## Begin Records for this task
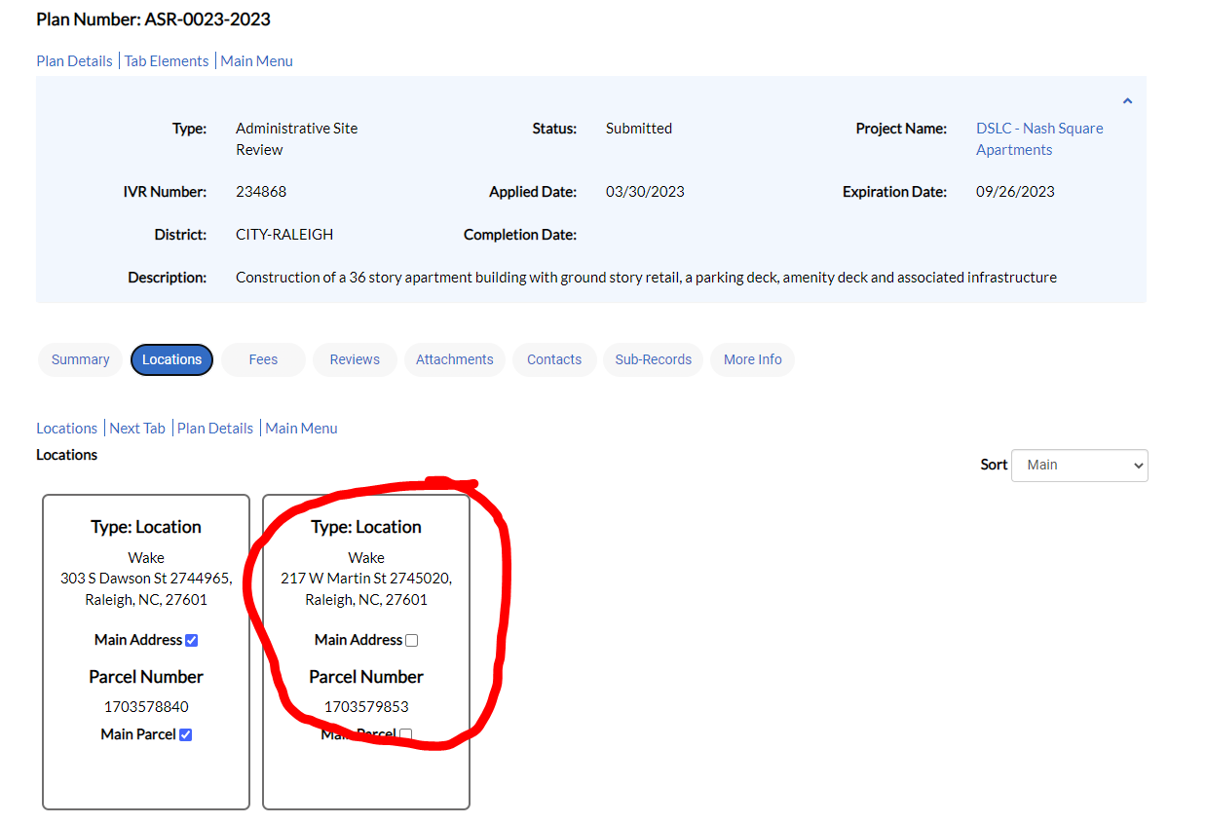
Task: Select the Locations tab
Action: click(171, 359)
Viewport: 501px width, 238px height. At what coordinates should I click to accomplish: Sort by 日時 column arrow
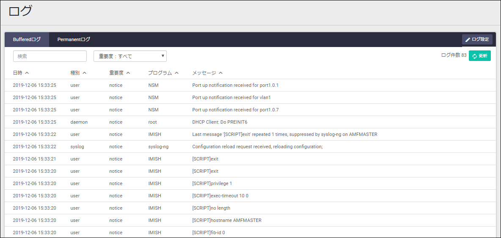click(27, 73)
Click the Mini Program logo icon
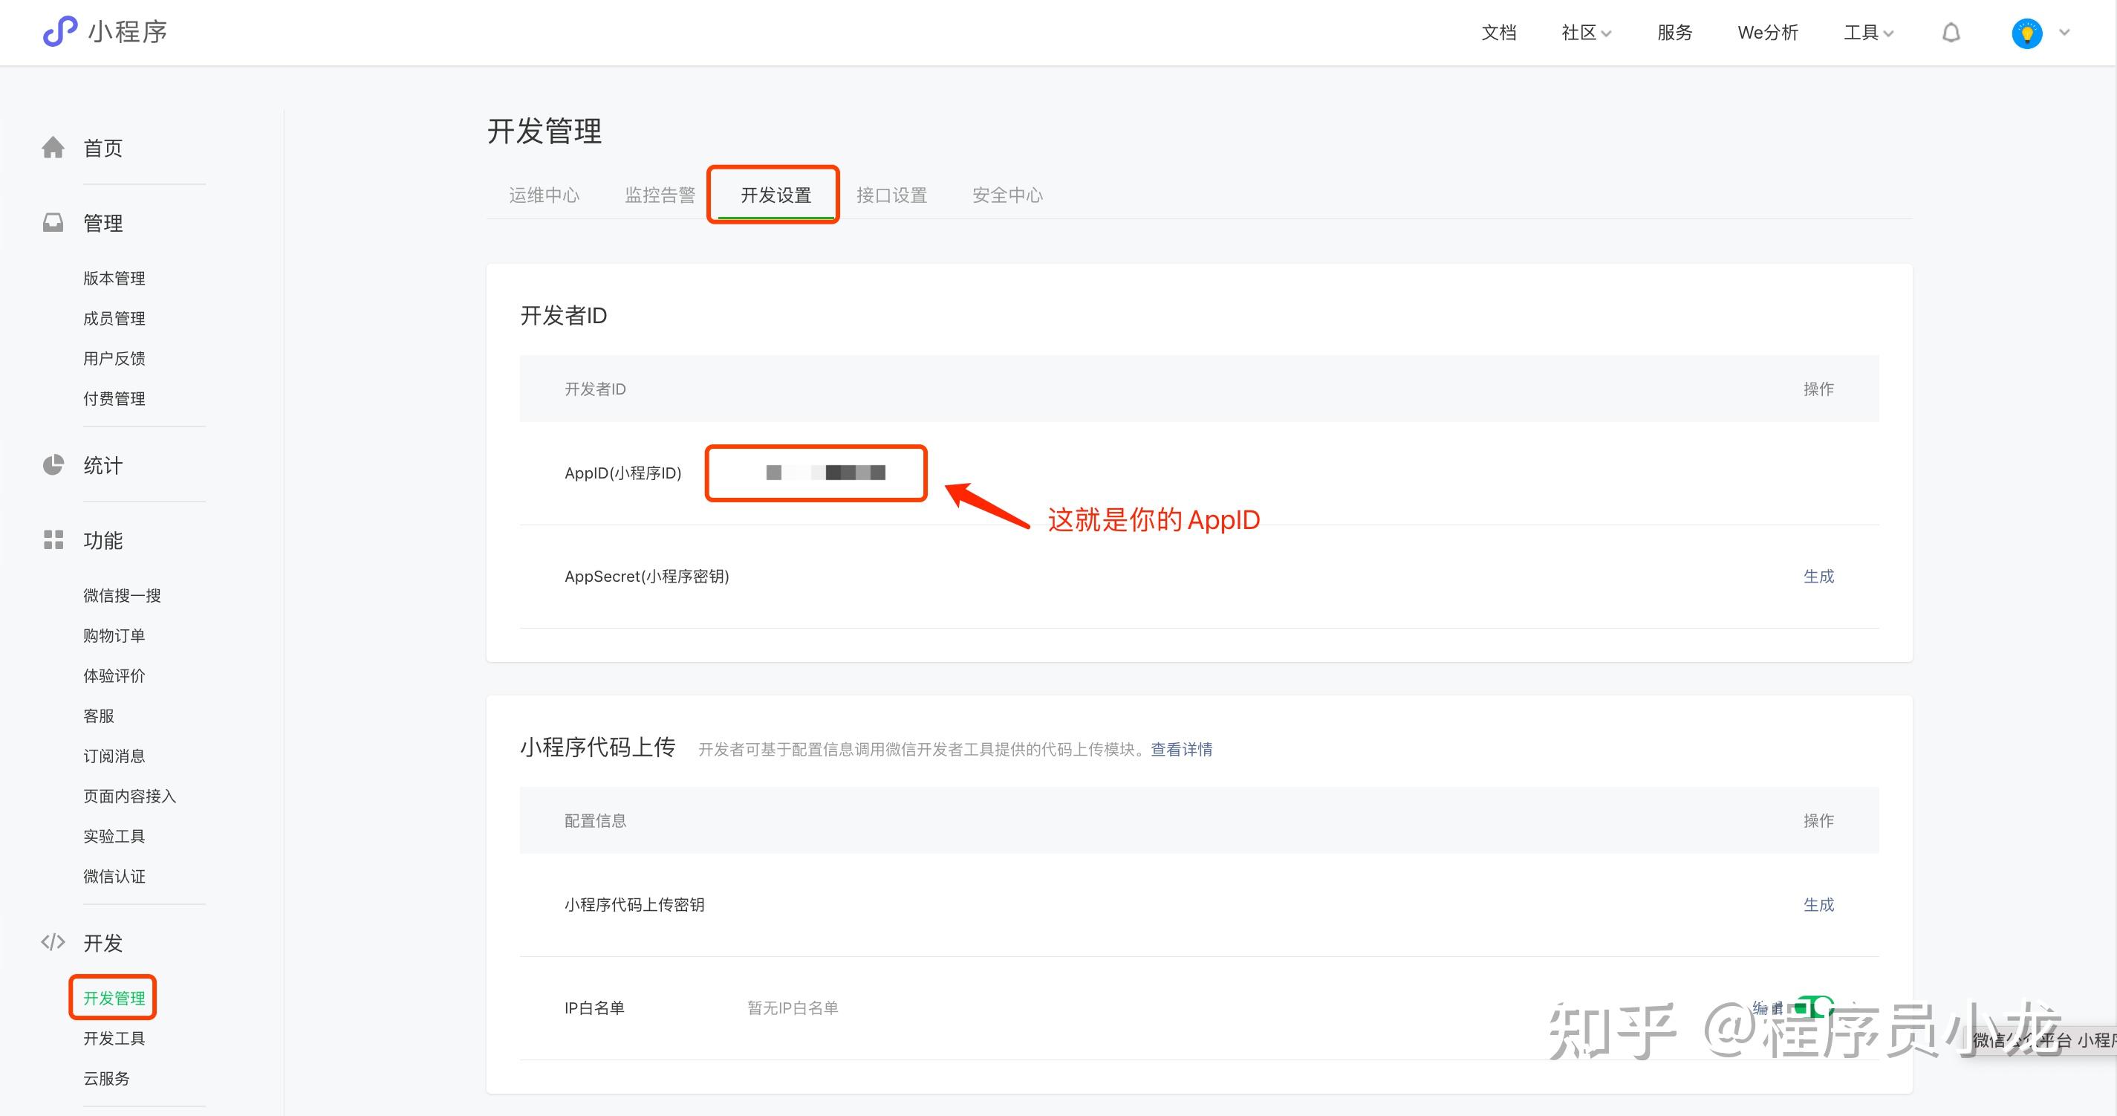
## End Records for this task
_Exercise details_. Write out all of the entries above word for word, leaving out the pictures.

_Full answer_.
Task: Select the Locations tab
Action: click(171, 359)
Viewport: 501px width, 238px height. At what coordinates should I click to accomplish: Sort by 日時 column arrow
click(27, 73)
Click the Mini Program logo icon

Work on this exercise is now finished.